[What is needed]
Pictures aside, write out every record exactly as it appears.

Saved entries
================================

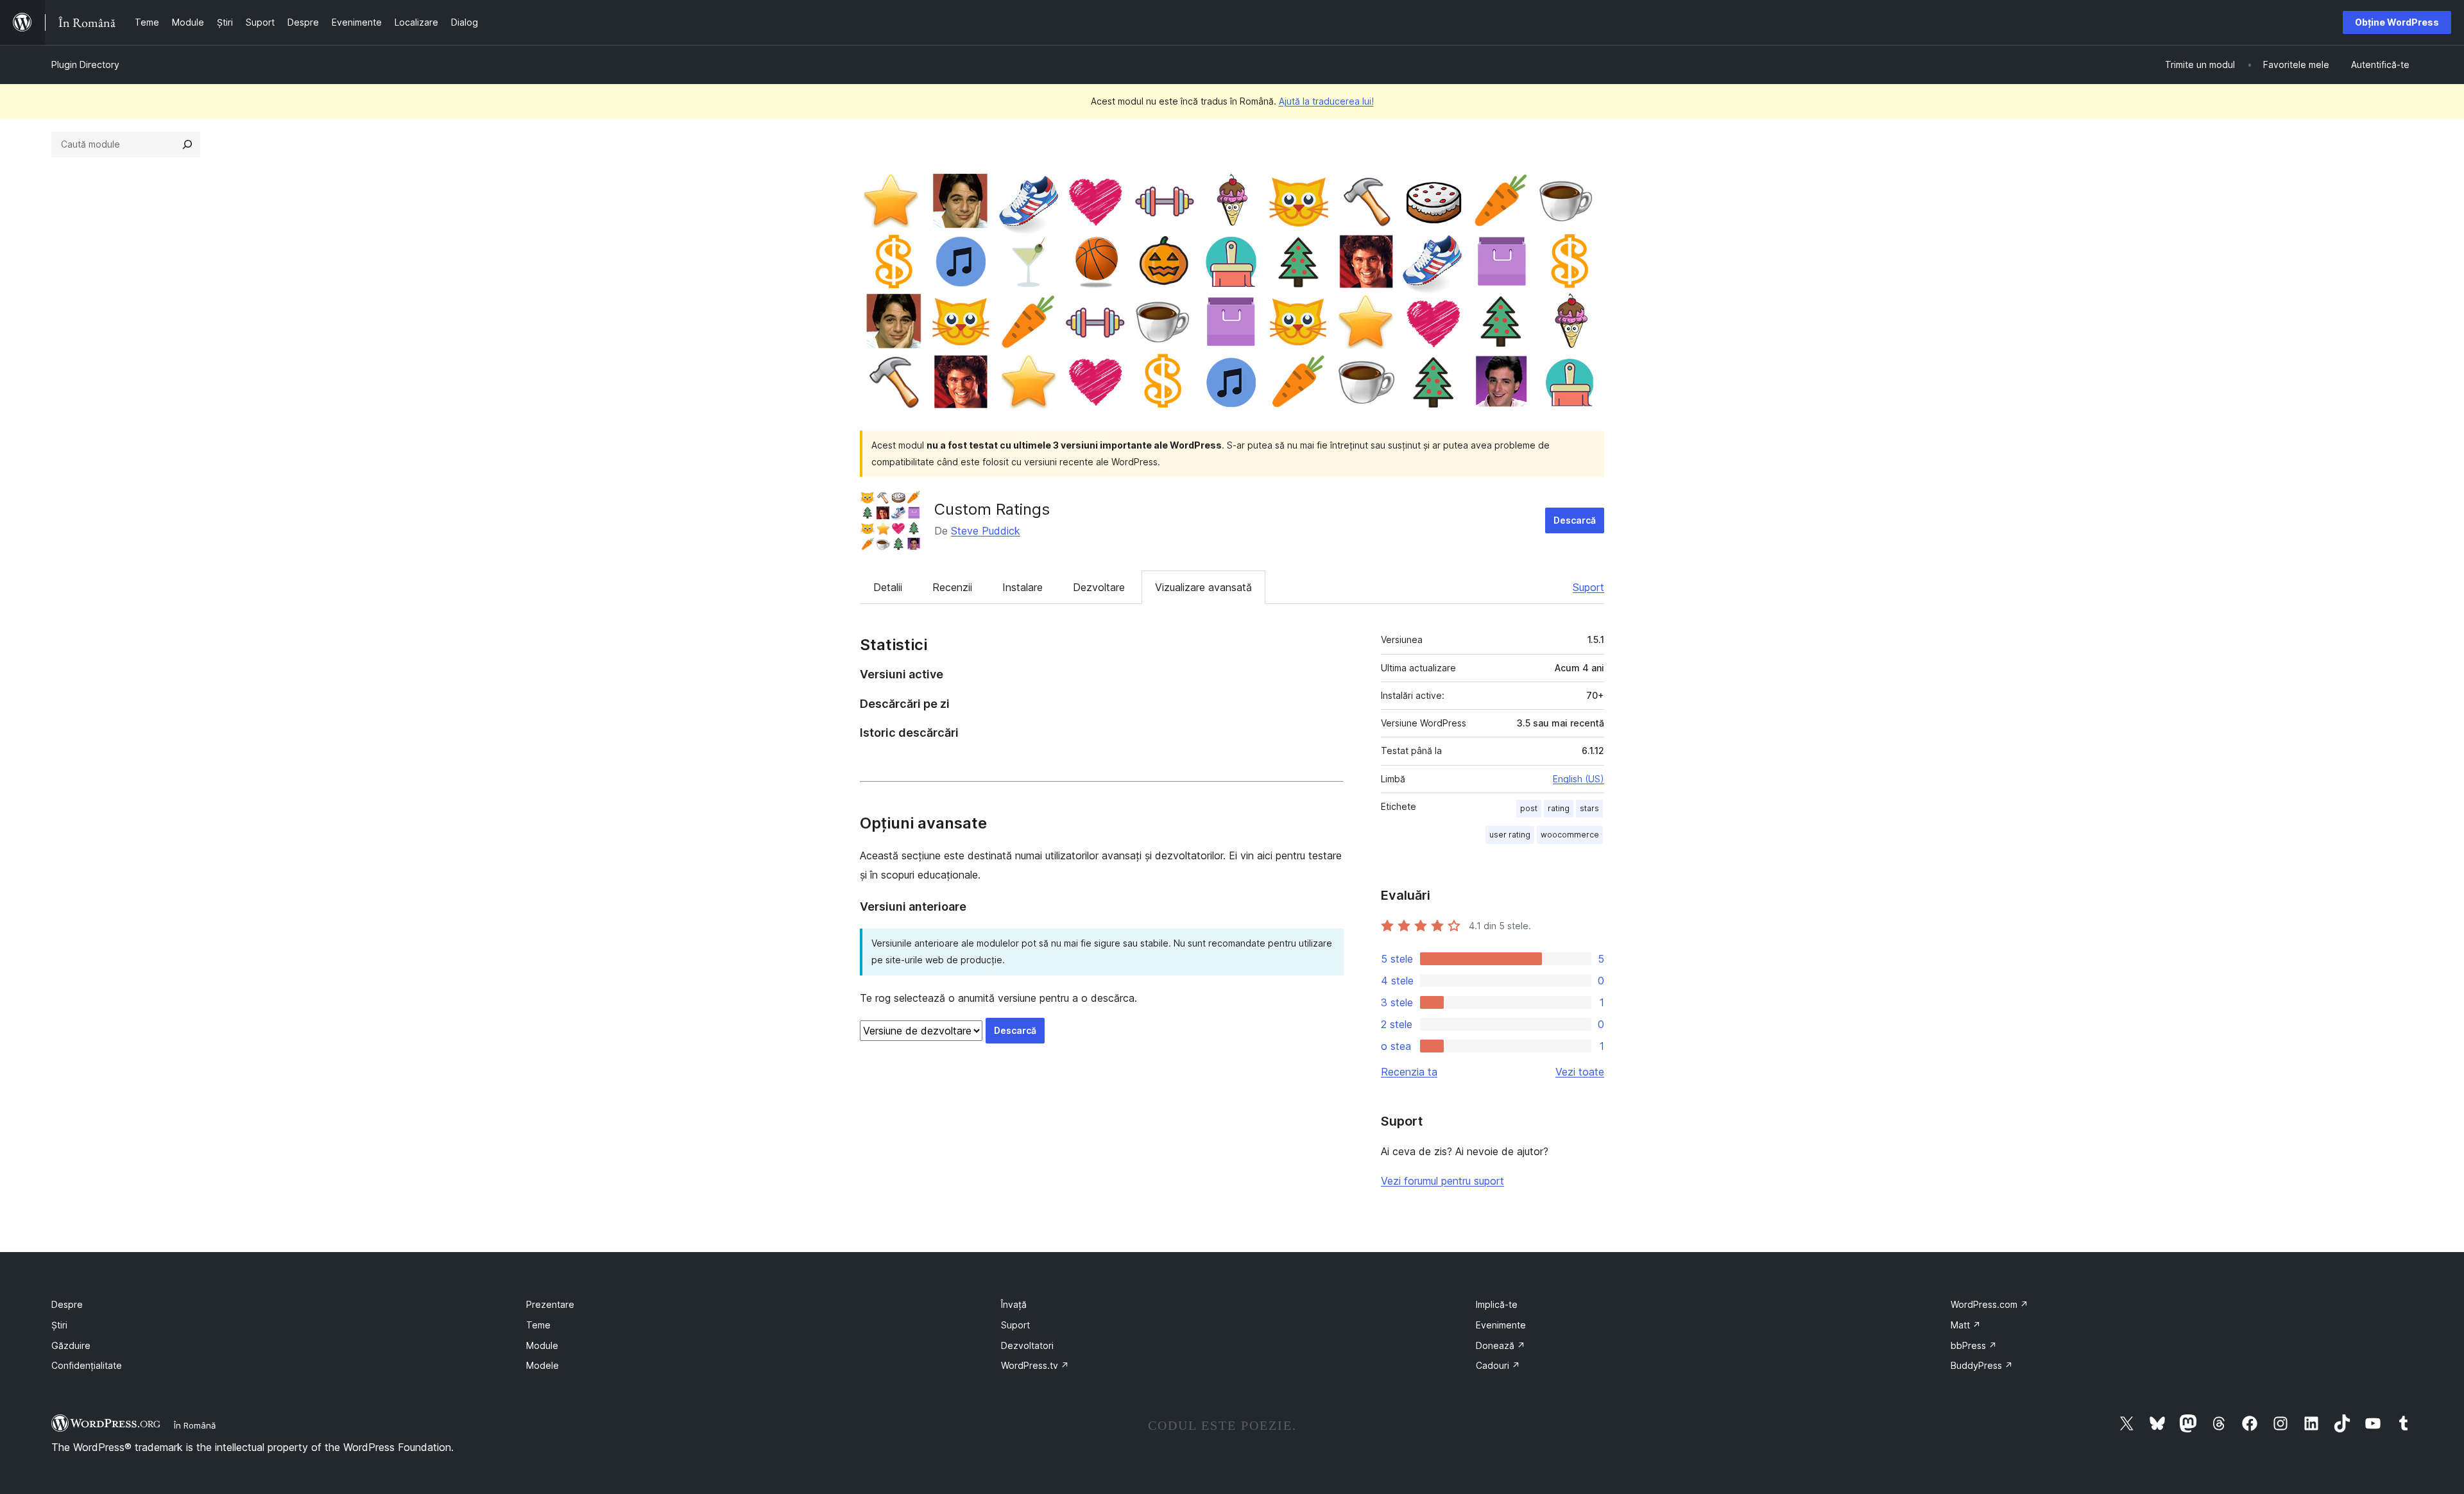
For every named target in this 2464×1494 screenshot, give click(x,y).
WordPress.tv (1035, 1365)
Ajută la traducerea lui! (1326, 101)
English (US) (1578, 778)
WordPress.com (1989, 1304)
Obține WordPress (2397, 22)
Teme (538, 1324)
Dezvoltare (1099, 587)
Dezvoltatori (1027, 1345)
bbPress (1974, 1345)
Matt (1966, 1324)
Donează (1500, 1345)
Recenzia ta (1409, 1071)
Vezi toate (1579, 1071)
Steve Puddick (985, 530)
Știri (59, 1324)
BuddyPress (1982, 1365)
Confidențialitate (86, 1365)
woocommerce (1570, 834)
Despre (67, 1304)
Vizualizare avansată (1203, 587)
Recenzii (952, 587)
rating (1559, 808)
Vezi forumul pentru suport (1442, 1180)
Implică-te (1497, 1304)
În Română (195, 1425)
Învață (1014, 1304)
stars (1589, 808)
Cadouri (1498, 1365)
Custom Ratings (992, 509)
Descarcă (1574, 520)
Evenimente (1501, 1324)
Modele (542, 1365)
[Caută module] (187, 144)
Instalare (1022, 587)
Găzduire (70, 1345)
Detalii (887, 587)
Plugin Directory (85, 64)
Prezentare (550, 1304)
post (1528, 808)
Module (542, 1345)
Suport (1588, 587)
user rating (1509, 834)
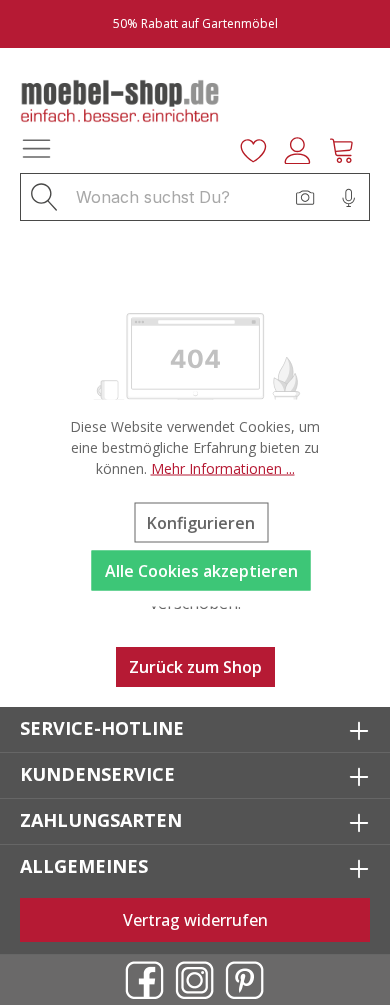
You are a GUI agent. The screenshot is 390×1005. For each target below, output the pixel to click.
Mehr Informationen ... (223, 467)
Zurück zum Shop (195, 667)
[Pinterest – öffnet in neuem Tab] (245, 980)
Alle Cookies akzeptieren (201, 570)
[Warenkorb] (348, 148)
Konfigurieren (201, 522)
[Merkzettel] (260, 148)
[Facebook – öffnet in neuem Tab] (145, 980)
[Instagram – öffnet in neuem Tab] (195, 980)
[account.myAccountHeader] (304, 148)
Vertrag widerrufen (195, 920)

================================

[Reply]
For every named target in this 2464×1494 screenshot, give click(x,y).
WordPress.tv (1035, 1365)
Ajută la traducerea lui! (1326, 101)
English (US) (1578, 778)
WordPress.com (1989, 1304)
Obține WordPress (2397, 22)
Teme (538, 1324)
Dezvoltare (1099, 587)
Dezvoltatori (1027, 1345)
bbPress (1974, 1345)
Matt (1966, 1324)
Donează (1500, 1345)
Recenzia ta (1409, 1071)
Vezi toate (1579, 1071)
Steve Puddick (985, 530)
Știri (59, 1324)
BuddyPress (1982, 1365)
Confidențialitate (86, 1365)
woocommerce (1570, 834)
Despre (67, 1304)
Vizualizare avansată (1203, 587)
Recenzii (952, 587)
rating (1559, 808)
Vezi forumul pentru suport (1442, 1180)
Implică-te (1497, 1304)
În Română (195, 1425)
Învață (1014, 1304)
stars (1589, 808)
Cadouri (1498, 1365)
Custom Ratings (992, 509)
Descarcă (1574, 520)
Evenimente (1501, 1324)
Modele (542, 1365)
[Caută module] (187, 144)
Instalare (1022, 587)
Găzduire (70, 1345)
Detalii (887, 587)
Plugin Directory (85, 64)
Prezentare (550, 1304)
post (1528, 808)
Module (542, 1345)
Suport (1588, 587)
user rating (1509, 834)
You are a GUI agent. The screenshot is 390×1005. For each target below, output the pixel to click.
Mehr Informationen ... (223, 467)
Zurück zum Shop (195, 667)
[Pinterest – öffnet in neuem Tab] (245, 980)
Alle Cookies akzeptieren (201, 570)
[Warenkorb] (348, 148)
Konfigurieren (201, 522)
[Merkzettel] (260, 148)
[Facebook – öffnet in neuem Tab] (145, 980)
[Instagram – öffnet in neuem Tab] (195, 980)
[account.myAccountHeader] (304, 148)
Vertrag widerrufen (195, 920)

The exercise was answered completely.